A US federal judge in San Francisco has temporarily blocked the Pentagon’s ban on Anthropic, granting the AI company a preliminary injunction. The order also halts President Donald Trump’s directive instructing federal agencies to stop using Anthropic’s chatbot, Claude, after the company was labeled a national security supply chain risk.

Judge Rita Lin of the Northern District of California criticized the government’s actions as “arbitrary, capricious, [and] an abuse of discretion,” emphasizing that no statute allows branding a US company as a potential adversary for expressing disagreement with federal policy. The ruling followed a lawsuit filed by Anthropic in early March, arguing that the Pentagon and Trump administration overstepped authority and retaliated against the company for its public statements.

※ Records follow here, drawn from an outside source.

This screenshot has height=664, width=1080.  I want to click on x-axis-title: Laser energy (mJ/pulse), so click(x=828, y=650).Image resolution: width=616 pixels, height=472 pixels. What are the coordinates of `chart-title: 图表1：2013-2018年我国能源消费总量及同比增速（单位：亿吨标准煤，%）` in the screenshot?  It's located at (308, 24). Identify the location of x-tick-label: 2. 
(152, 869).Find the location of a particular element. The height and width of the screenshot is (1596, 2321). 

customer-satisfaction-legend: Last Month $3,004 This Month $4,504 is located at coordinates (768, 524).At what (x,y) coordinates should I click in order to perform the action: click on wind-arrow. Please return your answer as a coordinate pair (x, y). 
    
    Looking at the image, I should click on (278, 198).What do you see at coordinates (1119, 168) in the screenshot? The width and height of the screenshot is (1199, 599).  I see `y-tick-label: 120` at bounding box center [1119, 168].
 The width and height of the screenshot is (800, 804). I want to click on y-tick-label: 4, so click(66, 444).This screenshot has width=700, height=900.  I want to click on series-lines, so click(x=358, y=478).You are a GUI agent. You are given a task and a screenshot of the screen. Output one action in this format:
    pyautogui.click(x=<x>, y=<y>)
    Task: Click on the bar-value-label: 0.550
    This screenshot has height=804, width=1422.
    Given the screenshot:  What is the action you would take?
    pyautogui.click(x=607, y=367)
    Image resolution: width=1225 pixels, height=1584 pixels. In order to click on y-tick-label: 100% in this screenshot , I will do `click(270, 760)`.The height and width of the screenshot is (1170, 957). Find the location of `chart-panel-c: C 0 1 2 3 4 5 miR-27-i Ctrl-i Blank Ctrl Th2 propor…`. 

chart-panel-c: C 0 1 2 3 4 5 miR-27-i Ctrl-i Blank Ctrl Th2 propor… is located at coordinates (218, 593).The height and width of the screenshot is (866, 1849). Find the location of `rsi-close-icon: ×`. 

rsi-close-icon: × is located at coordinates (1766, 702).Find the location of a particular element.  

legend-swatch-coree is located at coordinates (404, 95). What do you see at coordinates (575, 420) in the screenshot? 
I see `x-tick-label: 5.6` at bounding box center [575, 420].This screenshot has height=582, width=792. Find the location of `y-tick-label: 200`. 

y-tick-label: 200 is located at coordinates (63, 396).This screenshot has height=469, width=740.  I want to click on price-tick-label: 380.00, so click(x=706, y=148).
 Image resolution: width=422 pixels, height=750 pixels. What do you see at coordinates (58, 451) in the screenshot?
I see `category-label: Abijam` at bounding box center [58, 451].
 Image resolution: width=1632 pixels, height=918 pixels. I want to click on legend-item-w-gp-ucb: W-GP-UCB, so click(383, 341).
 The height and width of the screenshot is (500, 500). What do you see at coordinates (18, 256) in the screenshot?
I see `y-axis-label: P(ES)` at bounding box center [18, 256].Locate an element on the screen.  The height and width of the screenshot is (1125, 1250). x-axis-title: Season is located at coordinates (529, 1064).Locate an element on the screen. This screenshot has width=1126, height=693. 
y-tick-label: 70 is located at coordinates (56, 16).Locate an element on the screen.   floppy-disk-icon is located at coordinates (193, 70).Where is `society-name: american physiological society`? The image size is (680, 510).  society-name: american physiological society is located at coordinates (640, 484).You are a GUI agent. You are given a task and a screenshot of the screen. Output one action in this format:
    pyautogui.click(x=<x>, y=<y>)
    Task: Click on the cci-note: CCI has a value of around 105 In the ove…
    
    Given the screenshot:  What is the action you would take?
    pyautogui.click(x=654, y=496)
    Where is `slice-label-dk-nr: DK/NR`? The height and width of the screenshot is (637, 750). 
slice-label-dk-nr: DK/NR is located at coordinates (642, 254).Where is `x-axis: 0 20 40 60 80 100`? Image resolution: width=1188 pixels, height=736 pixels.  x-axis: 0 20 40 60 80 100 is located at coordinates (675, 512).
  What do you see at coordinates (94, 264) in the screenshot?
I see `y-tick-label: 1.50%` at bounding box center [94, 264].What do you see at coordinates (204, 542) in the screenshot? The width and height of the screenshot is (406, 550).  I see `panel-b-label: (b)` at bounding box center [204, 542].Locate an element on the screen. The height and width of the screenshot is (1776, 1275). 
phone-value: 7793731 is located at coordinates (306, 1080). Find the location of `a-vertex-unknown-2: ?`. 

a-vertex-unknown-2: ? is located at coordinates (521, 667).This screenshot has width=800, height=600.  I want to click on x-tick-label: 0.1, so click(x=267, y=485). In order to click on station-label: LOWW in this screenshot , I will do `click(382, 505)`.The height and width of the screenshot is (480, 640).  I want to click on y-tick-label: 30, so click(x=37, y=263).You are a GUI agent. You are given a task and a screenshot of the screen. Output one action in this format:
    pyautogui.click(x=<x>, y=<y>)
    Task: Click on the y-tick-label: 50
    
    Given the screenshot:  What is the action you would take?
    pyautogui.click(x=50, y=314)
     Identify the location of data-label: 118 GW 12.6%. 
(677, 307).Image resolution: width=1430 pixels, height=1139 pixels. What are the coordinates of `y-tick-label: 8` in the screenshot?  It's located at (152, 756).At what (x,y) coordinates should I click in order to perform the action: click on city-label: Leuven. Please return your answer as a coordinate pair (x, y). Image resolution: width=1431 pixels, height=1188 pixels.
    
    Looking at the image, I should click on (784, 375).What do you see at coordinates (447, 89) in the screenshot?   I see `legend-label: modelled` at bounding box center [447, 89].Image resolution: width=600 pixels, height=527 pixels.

Background: Anthropic’s Military Contract and Restrictions
The dispute originated from a July 2025 contract between Anthropic and the Pentagon, which aimed to approve Claude for use on classified networks. Negotiations collapsed in February after the Pentagon sought unrestricted use of the AI for all lawful purposes, including military applications. Anthropic refused, citing ethical limits on lethal autonomous weapons and mass domestic surveillance.
Implications for AI and Federal Policy
Anthropic, a leading enterprise AI firm with 32% market share in 2025, argued that the government’s punitive measures constituted illegal First Amendment retaliation. The injunction preserves its ability to operate in federal systems while the case proceeds, marking a significant check on federal authority over AI contractors.